These early attempts to generate RNA-focused libraries demonstrate the value of prior knowledge of RNA-binding chemotypes in their design. However, due to their strict reliance on incorporation of specific substructures, often in a specified arrangement, these early libraries contained minimal diversity and only a handful of novel chemotypes capable of binding RNA were identified. As more information on the types of small molecules that bind RNA is discovered, new and improved RNA-focused libraries will emerge.
In the absence of structural data, as is the case for nearly all RNA targets, ligand-based approaches can be used to create focused libraries. In this approach, the physicochemical properties of known active molecules can be used for a molecular similarity115–117 search campaign against screening libraries (commercial/non-commercial). The ligand-based approaches can leverage either one-dimensional or two-dimensional molecular descriptors,118 which encompass the chemical nature of the small molecules, or three-dimensional descriptors such as pharmacophore properties, shape, or volume.119–121
The accumulated knowledge from other studies122 was carried over to design the first RNA target-specific libraries generated by computational chemical similarity searching. Expanded RNA repeats are causative of microsatellite disorders,123 and expanded r(CUG) repeats [r(CUG)exp] in particular are the toxic agent in myotonic dystrophy type 1 (DM1).124 Small molecule targeting of this disease-relevant RNA has therapeutic potential.125 The 3D shapes of previously identified small molecules targeting this particular RNA105,126–128 were used for screening the National Cancer Institute's (NCI; 250000 compounds) and eMolecules databases (8
000
000).129 This virtual screening resulted in identifying a bis-benzimidazole scaffold when a Hoechst derivative was used as the query molecule, as it binds the RNA and displaces MBNL1 in vitro.129 The most potent derivative identified, H1, rescued DM1-associated splicing defects and foci formation in a DM1 cell culture model and rescued splicing defects in a DM1 mouse model, albeit with modest potency. This study was the first attempt to apply the ligand-based virtual screening in the creation of a target-specific RNA-focused library, resulting in the identification of lead molecules with improved potency compared to the query molecules.

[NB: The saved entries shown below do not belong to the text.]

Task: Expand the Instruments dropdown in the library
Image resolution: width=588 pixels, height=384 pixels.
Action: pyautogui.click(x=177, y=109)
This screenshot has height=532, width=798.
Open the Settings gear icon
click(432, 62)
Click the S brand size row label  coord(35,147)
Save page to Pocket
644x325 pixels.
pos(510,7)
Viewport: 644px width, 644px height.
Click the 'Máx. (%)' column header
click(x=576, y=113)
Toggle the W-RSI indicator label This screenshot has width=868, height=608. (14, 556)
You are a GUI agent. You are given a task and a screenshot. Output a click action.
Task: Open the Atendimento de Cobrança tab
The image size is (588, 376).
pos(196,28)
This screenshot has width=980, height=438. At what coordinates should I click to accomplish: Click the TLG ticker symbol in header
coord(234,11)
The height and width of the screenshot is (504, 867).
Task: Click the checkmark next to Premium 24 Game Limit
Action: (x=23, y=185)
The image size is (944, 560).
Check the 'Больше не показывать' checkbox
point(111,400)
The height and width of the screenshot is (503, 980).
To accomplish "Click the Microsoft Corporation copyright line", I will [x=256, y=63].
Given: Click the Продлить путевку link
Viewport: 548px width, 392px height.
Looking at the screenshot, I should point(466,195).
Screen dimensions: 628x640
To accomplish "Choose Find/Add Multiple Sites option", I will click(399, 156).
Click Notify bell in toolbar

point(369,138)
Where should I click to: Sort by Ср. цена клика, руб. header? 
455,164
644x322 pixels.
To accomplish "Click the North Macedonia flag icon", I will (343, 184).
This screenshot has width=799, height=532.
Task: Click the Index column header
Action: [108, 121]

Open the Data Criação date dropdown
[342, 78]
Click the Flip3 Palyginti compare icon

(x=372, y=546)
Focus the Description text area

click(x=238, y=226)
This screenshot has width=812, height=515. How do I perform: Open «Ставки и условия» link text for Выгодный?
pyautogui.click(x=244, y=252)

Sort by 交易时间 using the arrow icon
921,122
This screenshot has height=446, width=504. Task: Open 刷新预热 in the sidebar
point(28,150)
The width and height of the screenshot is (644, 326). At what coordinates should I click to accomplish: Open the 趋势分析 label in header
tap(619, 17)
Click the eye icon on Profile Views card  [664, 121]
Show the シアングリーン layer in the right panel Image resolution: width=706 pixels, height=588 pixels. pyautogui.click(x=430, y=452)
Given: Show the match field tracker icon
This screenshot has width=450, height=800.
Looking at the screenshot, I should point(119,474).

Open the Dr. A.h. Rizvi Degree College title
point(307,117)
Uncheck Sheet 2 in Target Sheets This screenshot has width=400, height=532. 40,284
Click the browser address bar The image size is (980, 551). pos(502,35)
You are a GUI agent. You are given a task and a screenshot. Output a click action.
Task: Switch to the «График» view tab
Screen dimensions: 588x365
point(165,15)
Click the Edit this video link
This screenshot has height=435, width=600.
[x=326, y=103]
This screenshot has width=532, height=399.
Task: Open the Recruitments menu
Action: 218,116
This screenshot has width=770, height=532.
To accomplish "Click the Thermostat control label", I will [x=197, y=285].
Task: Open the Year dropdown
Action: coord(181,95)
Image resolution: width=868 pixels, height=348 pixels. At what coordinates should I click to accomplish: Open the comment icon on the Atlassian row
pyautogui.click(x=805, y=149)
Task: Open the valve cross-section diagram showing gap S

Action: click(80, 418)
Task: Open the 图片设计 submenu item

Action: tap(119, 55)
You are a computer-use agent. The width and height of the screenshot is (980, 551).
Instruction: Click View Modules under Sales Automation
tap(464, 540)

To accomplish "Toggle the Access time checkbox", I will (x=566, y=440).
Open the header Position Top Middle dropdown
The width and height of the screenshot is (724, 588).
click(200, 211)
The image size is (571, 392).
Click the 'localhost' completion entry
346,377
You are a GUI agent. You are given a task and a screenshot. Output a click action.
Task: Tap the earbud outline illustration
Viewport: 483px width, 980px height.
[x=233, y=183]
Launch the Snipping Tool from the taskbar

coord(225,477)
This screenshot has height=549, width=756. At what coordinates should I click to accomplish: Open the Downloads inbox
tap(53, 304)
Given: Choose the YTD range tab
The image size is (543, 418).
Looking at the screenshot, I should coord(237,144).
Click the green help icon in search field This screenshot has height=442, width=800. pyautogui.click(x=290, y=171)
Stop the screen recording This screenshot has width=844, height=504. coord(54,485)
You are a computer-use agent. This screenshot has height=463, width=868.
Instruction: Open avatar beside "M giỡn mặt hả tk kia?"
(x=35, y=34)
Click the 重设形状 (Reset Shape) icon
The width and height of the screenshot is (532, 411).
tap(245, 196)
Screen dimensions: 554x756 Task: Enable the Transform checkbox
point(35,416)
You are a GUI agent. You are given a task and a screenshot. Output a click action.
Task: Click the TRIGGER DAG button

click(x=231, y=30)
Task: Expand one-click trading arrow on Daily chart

The identification of bis-benzimidazole as a privileged scaffold for RNA129 initiated the creation of the second target-specific library using the concept of chemical similarity searching.130 A library of structurally diverse yet chemically similar compounds (n = 320) was generated by performing a chemical similarity search of The Scripps Research Institute's (TSRI) drug discovery collection, using H1 (above) as the query molecule. The library was screended for binding to r(CUG) repeats using a time-resolved fluorescence resonance energy transfer (TR-FRET) assay,131 yielding a hit rate of ∼9%. A subsequent substructure analysis showed the abundance of pyridyl, benzimidazole, or imidazole ring systems. Downstream analysis of the bioactive compounds (compounds that improved DM1-associated pre-mRNA alternative splicing defects) and extraction of the physicochemical properties showed the differences between these compounds and the starting library. Bioactive compounds had a larger topological polar surface area (TPSA) compared to the starting library (101 ± 33 Å2vs. 75 ± 25), as well as more hydrogen bond donors (3 ± 1 vs. 2 ± 1,) and acceptors (4 ± 1 vs. 3 ± 1). The majority of these compounds were benzimidazoles with a para-substituted phenyl ring at the 2-position.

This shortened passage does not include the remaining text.